Problem: Go to the line below containing "Task: Open the Jamen K. profile name link" and print exactly from there through the line containing "Viewport: 1898px width, 589px height.", both included. Print nothing else.

(Items listed in a dataset)
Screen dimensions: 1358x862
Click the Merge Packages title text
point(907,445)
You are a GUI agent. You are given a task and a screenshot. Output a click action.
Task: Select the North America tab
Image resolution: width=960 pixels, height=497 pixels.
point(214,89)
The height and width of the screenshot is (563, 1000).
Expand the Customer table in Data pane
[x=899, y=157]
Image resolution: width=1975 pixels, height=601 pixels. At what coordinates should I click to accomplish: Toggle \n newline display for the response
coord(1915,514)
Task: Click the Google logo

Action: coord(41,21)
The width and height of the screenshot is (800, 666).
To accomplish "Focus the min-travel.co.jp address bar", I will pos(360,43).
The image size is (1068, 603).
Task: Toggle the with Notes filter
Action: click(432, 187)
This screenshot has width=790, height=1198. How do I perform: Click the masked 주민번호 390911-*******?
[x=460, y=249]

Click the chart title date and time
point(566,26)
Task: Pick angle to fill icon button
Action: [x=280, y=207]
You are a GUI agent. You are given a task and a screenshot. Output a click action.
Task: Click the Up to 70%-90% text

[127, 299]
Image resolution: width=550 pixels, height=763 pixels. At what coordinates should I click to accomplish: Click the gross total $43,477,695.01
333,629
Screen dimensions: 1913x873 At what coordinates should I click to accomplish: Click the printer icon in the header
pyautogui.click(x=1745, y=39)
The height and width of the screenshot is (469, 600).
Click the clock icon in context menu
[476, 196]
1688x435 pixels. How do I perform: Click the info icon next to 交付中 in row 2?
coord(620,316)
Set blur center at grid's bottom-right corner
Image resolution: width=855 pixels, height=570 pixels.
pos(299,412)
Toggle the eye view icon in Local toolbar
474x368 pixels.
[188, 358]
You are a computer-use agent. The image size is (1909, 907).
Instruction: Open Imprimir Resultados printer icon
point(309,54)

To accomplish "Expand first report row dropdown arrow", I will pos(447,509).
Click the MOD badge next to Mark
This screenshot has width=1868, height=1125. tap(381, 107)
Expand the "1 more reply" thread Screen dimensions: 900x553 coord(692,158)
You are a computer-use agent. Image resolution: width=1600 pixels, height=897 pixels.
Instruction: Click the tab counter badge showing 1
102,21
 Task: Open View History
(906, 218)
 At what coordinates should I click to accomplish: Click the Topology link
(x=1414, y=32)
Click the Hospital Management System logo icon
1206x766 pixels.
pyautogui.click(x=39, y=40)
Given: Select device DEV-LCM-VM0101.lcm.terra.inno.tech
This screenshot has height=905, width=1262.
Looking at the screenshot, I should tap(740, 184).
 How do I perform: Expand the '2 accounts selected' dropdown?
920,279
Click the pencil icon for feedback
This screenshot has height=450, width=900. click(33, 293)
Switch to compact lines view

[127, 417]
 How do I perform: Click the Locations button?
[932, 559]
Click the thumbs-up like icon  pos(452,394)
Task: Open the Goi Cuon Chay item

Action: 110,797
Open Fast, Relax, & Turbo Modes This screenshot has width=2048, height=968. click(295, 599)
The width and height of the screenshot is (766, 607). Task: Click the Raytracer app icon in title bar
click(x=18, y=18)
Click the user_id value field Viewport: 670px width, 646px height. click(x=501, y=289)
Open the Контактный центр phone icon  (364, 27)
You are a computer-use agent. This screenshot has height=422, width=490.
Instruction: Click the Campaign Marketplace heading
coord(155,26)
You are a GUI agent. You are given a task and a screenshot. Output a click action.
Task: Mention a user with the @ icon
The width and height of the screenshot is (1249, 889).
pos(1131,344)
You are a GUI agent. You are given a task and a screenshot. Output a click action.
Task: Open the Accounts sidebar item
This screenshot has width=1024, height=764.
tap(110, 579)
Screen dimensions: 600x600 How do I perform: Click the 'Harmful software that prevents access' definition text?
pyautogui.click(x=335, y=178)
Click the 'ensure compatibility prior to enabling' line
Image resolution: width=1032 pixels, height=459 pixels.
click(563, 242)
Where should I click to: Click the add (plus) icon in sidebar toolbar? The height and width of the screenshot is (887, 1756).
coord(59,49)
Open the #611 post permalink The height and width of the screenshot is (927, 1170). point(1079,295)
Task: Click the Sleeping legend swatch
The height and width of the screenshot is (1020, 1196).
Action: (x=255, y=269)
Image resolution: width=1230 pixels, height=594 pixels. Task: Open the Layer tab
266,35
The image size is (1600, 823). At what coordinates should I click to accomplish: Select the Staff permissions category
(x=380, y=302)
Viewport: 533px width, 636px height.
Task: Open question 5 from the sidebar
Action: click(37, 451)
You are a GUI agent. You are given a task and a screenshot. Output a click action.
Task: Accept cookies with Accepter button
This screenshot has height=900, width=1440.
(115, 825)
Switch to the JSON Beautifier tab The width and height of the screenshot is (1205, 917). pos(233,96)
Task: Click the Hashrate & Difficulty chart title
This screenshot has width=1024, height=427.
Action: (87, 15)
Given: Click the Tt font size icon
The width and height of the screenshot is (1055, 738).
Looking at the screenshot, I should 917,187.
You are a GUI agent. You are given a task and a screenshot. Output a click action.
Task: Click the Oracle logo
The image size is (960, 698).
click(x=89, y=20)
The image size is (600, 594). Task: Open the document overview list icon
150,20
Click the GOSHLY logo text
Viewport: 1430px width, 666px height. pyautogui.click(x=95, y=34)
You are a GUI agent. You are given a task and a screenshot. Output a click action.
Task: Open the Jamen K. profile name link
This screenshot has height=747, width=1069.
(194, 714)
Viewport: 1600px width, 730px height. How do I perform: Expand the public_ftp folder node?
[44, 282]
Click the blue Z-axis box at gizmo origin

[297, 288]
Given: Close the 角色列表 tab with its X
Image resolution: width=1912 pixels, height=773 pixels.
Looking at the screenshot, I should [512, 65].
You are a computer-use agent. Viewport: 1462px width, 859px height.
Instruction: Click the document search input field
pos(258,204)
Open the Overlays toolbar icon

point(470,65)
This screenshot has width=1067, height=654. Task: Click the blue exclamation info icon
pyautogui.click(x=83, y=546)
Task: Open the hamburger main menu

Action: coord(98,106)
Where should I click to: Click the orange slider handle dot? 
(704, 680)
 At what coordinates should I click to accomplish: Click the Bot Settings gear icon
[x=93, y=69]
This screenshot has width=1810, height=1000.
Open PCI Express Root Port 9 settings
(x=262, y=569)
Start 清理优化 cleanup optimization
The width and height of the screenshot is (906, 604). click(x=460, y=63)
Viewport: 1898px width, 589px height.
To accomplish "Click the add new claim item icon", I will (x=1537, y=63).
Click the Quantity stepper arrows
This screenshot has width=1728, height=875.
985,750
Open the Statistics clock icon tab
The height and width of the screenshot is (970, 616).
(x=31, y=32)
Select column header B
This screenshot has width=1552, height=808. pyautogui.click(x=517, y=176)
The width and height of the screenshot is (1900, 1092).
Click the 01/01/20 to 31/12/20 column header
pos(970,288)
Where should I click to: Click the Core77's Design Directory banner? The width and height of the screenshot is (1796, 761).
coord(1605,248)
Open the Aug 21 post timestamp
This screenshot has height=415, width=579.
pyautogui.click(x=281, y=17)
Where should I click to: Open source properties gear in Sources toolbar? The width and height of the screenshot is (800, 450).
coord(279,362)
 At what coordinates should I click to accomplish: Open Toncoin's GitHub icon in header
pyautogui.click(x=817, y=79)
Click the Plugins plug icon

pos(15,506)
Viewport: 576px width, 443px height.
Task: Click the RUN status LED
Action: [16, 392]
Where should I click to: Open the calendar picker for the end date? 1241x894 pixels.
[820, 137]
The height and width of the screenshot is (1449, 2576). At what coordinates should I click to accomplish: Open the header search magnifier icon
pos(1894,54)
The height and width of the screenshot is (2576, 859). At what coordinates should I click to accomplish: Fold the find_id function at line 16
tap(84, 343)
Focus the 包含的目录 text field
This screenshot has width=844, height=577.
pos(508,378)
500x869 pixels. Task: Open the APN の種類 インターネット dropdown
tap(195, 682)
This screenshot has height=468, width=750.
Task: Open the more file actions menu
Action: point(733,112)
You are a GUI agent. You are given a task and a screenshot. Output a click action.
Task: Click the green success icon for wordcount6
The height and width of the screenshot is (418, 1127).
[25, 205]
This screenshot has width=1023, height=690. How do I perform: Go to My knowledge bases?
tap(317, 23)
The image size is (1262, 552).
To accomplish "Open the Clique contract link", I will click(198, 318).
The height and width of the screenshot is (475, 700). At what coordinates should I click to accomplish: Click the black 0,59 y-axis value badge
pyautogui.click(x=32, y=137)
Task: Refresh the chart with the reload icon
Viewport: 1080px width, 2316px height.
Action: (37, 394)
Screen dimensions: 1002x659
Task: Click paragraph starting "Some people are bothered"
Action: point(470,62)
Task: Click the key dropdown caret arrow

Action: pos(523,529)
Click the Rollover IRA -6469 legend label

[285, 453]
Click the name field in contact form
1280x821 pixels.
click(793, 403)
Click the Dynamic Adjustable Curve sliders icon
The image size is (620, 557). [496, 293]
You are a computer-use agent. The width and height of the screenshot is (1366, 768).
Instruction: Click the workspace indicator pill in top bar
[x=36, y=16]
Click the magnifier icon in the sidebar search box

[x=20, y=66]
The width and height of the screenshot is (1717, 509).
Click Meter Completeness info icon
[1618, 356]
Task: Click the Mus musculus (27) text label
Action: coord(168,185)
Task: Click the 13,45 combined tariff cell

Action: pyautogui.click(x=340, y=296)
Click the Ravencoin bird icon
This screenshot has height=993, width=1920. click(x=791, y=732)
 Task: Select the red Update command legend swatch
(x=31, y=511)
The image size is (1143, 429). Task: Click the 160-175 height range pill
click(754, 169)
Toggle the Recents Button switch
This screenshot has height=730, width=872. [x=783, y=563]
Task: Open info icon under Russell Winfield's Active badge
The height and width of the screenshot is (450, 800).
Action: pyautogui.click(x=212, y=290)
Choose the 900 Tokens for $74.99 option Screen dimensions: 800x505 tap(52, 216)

Answer below:
Task: Open the Jamen K. profile name link
This screenshot has height=747, width=1069.
(194, 714)
Viewport: 1600px width, 730px height. How do I perform: Expand the public_ftp folder node?
[44, 282]
Click the blue Z-axis box at gizmo origin

[297, 288]
Given: Close the 角色列表 tab with its X
Image resolution: width=1912 pixels, height=773 pixels.
Looking at the screenshot, I should [512, 65].
You are a computer-use agent. Viewport: 1462px width, 859px height.
Instruction: Click the document search input field
pos(258,204)
Open the Overlays toolbar icon

point(470,65)
This screenshot has width=1067, height=654. Task: Click the blue exclamation info icon
pyautogui.click(x=83, y=546)
Task: Open the hamburger main menu

Action: coord(98,106)
Where should I click to: Click the orange slider handle dot? 
(704, 680)
 At what coordinates should I click to accomplish: Click the Bot Settings gear icon
[x=93, y=69]
This screenshot has width=1810, height=1000.
Open PCI Express Root Port 9 settings
(x=262, y=569)
Start 清理优化 cleanup optimization
The width and height of the screenshot is (906, 604). click(x=460, y=63)
Viewport: 1898px width, 589px height.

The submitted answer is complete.